The coronavirus pandemic has generated any number of nasty surprises over the past few months, but the unexpected strength in April new home sales may be the first pleasant surprise yet - and the clearest indicator so far that housing, so unlike the last time around, will be a source of relative strength during this downturn. New home sales are often a more current measure of activity than existing home sales, and it seems clear that after some initial wobbliness, the market has certainly stabilized. Applications for mortgages have grown strongly over the last month as buyers look to capitalize on record-low interest rates, and builder confidence is showing early signs of coming back from the brink. A 5% monthly drop in new home prices points to builders eager to make deals and deliver for the critical middle segment of the market. The pandemic is almost certain to alter consumer preferences going forward, and a new appreciation for cleanliness and safety might sway more buyers to seek newly constructed, never-lived-in homes in the near future. Even so, construction projects themselves can be slow, and construction activity has slowed recently and will take some time to fully ramp back up - so inventory will remain tight for the foreseeable future. There is still a ways to go before we're completely out of the woods, but today's report is a huge step in the right direction.

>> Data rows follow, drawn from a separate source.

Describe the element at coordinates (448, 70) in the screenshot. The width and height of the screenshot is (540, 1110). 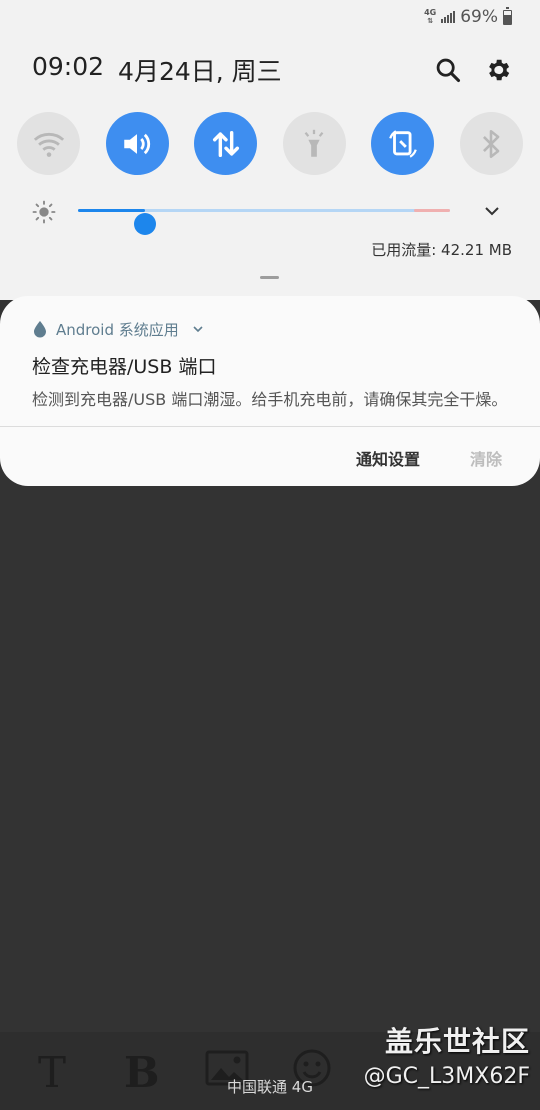
I see `search-icon` at that location.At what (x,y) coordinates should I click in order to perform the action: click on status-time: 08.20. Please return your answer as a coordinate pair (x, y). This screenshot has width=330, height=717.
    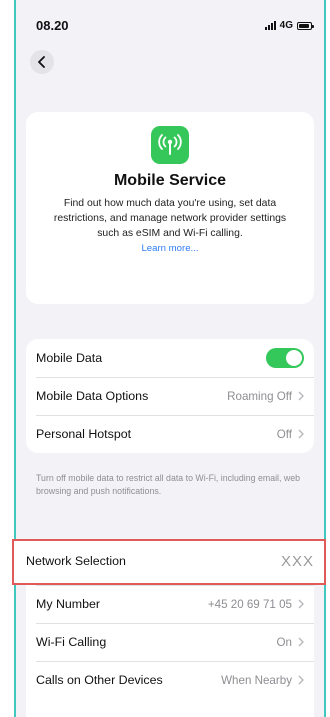
    Looking at the image, I should click on (52, 26).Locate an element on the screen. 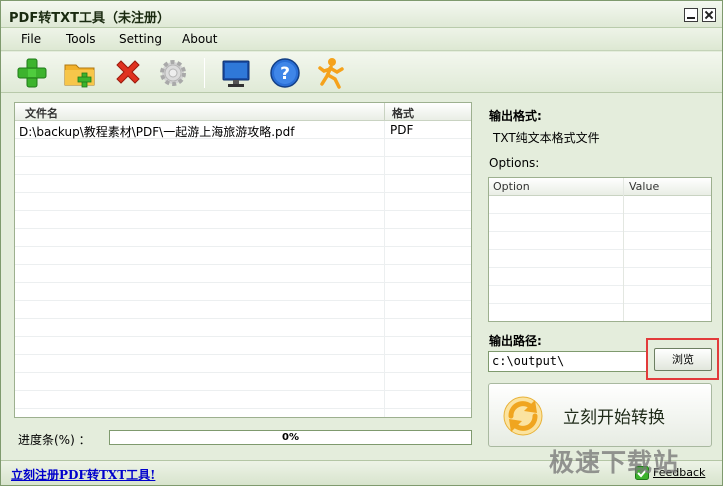 This screenshot has height=486, width=723. progress-text: 0% is located at coordinates (290, 438).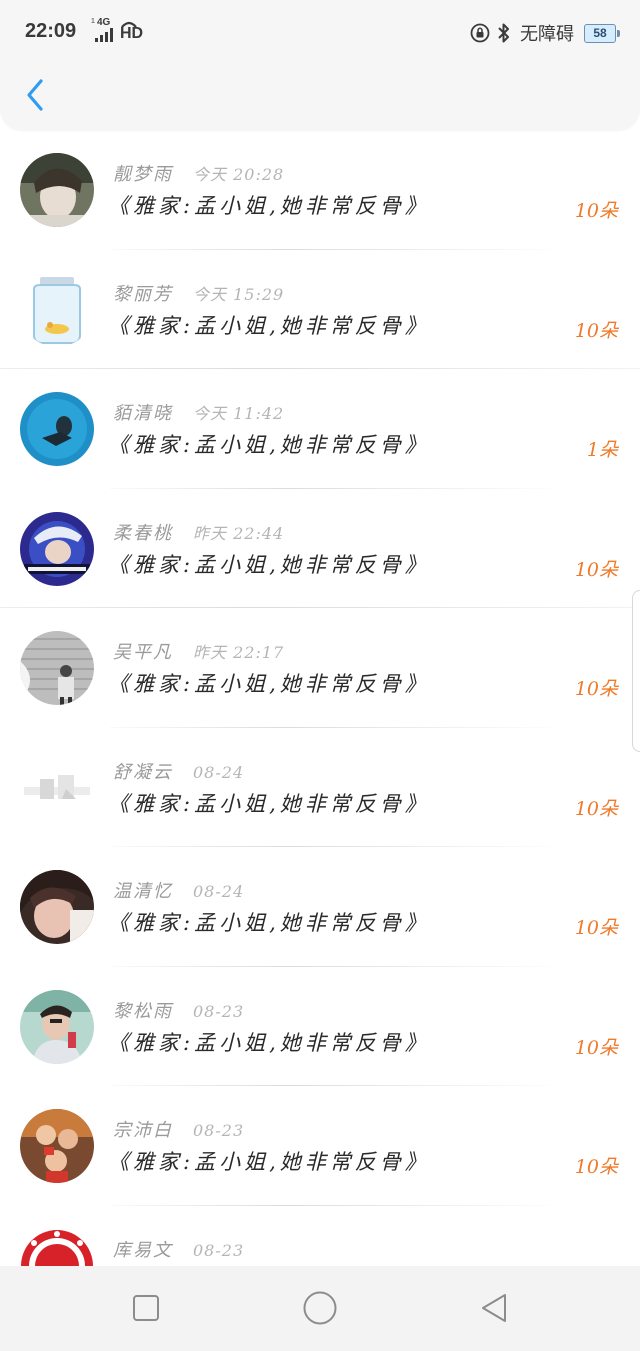 The height and width of the screenshot is (1351, 640). I want to click on sender-name: 库易文, so click(143, 1250).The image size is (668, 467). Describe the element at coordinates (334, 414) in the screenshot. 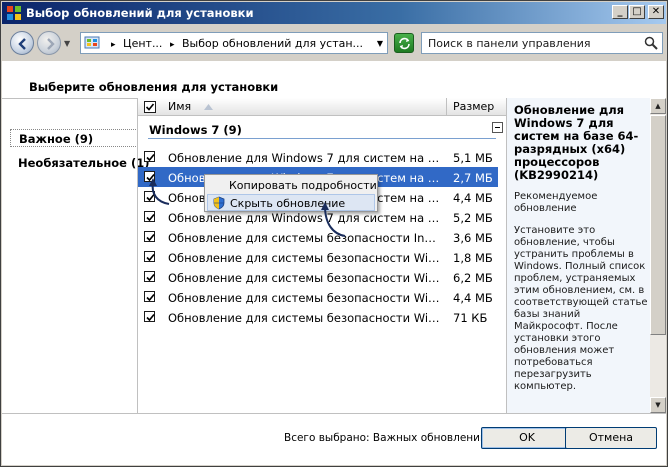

Continuing the trend of surprising improvements, a recent bump in a key reading of consumer confidence in May suggests the plunge in sentiment has leveled off and that consumers are optimistic, at least on average, that the economic recovery has begun. Increasingly, it appears that after a period of extreme uncertainty, people are coming to terms with the fact that economic conditions are going to be difficult in the near future, while remaining hopeful of their prospects in the medium- and long-terms. While the index's read on consumers' confidence in present economic conditions fell just slightly, the forward-looking Expectations Index rose for the second straight month and now sits at a higher level than it did in October. There were some interesting differences among age groups: Confidence levels of households headed by someone aged 34 or younger continued to decline in May, while older households (35+) saw sentiment improve. The report also suggested that 5% of households plan to buy a home in the next 6 months, down from 5.3% in April but above November's reading of 4.7%.

Despite encouraging signals in the housing market and modestly hopeful indicators on consumers' outlook, there remains a shortage of hard economic data pointing to a wider recovery. The April national activity index from the Federal Reserve Bank of Chicago – a broad-based measure of national economic performance based on 85 different metrics – plummeted from March to April to its lowest level since at least 1967. But some early signals are starting to emerge that suggest some sectors might be starting to cautiously emerge from cover in May. Released last week, the IHS Markit readings on activity in both the manufacturing and services industries suggest that both of those sectors are still in a significant contraction, but activity is declining at a slower rate. That trend was echoed today by the Dallas Fed's Texas Manufacturing Outlook Survey, which showed continued, but less-severe declines in all of its key indices. The news is by no means "good," but any signs of a bottom or even a near-bottom will be welcome as the economy begins to test the water on a recovery.